Honeybees Offer Snapshot of City Landscape and Health

BMC (BioMed Central)

Urban honeybees could be used to gain insight into the microbiome of the cities in which they forage, which can potentially provide information on both hive and human health, reports a study published in Environmental Microbiome.

Cities are built for human habitation but are also spaces that host a wide range of living species, and understanding this diverse landscape is important for urban planning and human health. However, sampling the microbial landscape in a manner to cover wide areas of a city can be labour-intensive.

Elizabeth Hénaff and colleagues investigated the potential of honeybees (Apis Mellifera) to help gather samples of microorganisms across cities, as honeybees are known to forage daily up to one mile from their hives in urban environments. They sampled various materials from three hives in New York as part of a pilot study, and found diverse genetic information, including from environmental bacteria, in the debris accumulated at the bottom of the hives. Subsequent samples of hive debris in Sydney and Melbourne (Australia), Venice (Italy), and Tokyo (Japan) suggest that each location has a unique genetic signature as seen by honeybees.

In Venice, the genetic data was dominated by fungi related to wood rot and date palm DNA. In Melbourne, the sample was dominated by Eucalyptus DNA, whilst the sample from Sydney showed little plant DNA but contained genetic data from a bacteria species that degrades rubber (Gordonia polyisoprenivorans). Tokyo samples included plant DNA from Lotus and wild soybean, as well as the soy sauce fermenting yeast Zygosaccharomyces rouxii.

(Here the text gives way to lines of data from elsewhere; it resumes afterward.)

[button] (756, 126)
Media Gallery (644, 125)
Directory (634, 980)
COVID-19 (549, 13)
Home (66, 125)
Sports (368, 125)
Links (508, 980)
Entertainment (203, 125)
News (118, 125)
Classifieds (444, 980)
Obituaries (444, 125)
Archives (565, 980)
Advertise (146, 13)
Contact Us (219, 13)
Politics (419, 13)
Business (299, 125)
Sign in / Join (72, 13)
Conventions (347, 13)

Additionally, the authors compiled genetic material from the hive debris for Rickettsia felis ('cat scratch fever'), a pathogen that is spread to humans via cat scratches. These findings indicate the potential of this as a surveillance method but are currently too preliminary to suggest that this is an effective method of monitoring human diseases.

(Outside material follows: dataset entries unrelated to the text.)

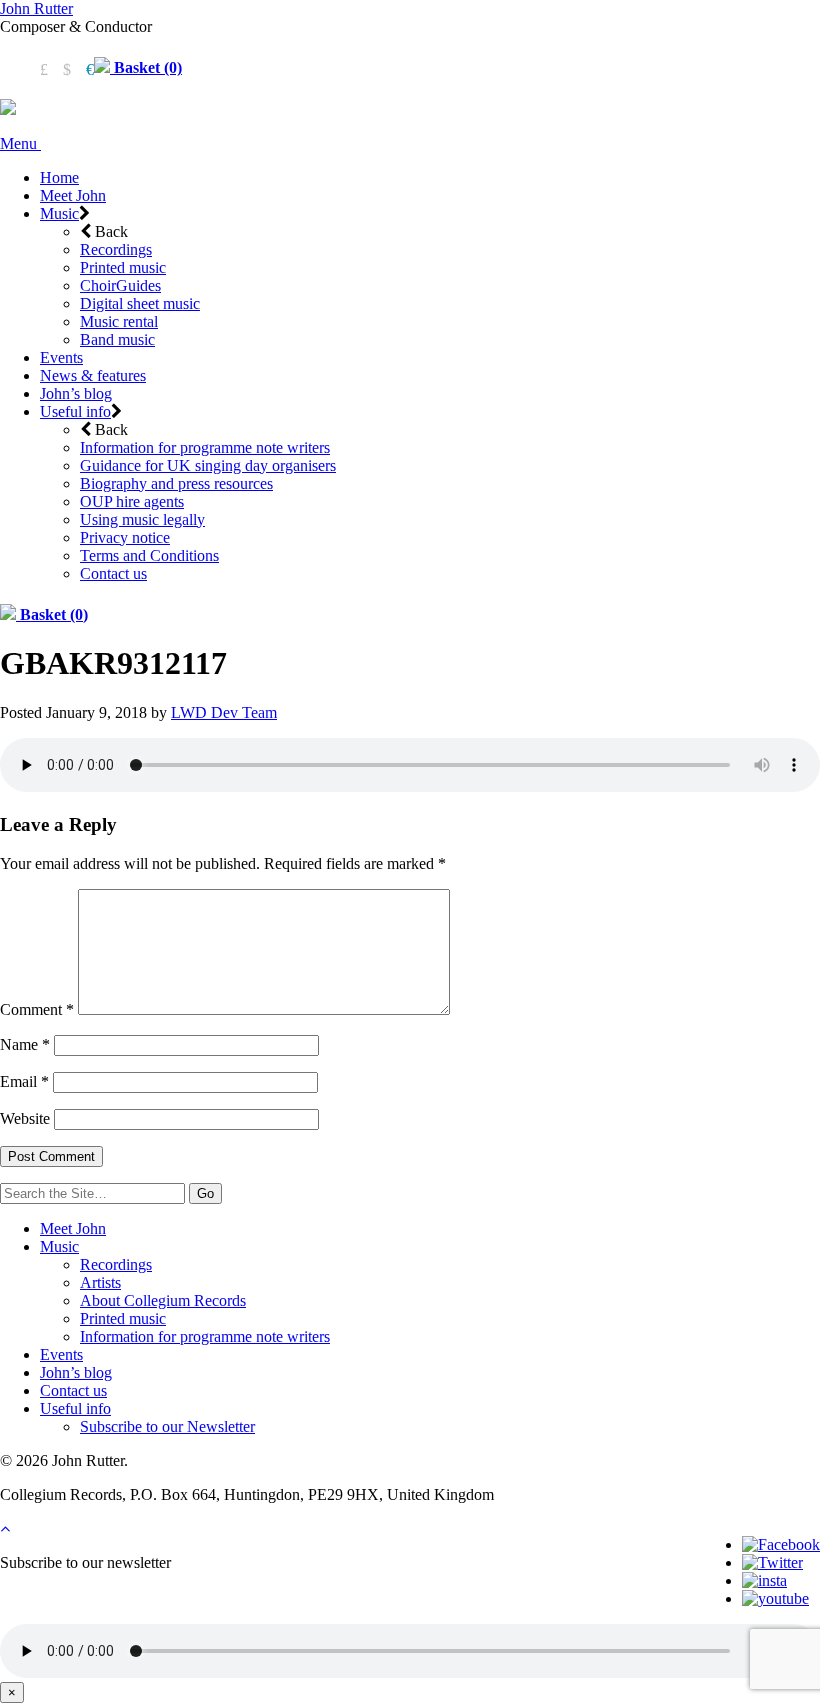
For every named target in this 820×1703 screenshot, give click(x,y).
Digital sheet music (140, 303)
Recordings (116, 249)
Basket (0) (146, 67)
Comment (37, 1009)
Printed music (123, 267)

The hive debris also contained bee-related microorganisms, likely coming from honeybee parts present in the debris. Based on 33 samples from the hives across the subsequent four cities, the authors found known bee microorganisms, whose presence indicate a healthy hive, and in some hives bee pathogens were detected, such as Paenibacillus larvae , Melissococcus plutonius, or the parasite Varroa destructor. The authors suggest these findings indicate that debris may additionally be used to assess the overall health of the hives.

The authors conclude that honeybee hive debris collected by honeybees provides a snapshot of the microbial landscape of urban environments and could be used alongside other measures to assess the microbial diversity and health of cities and honeybees in turn.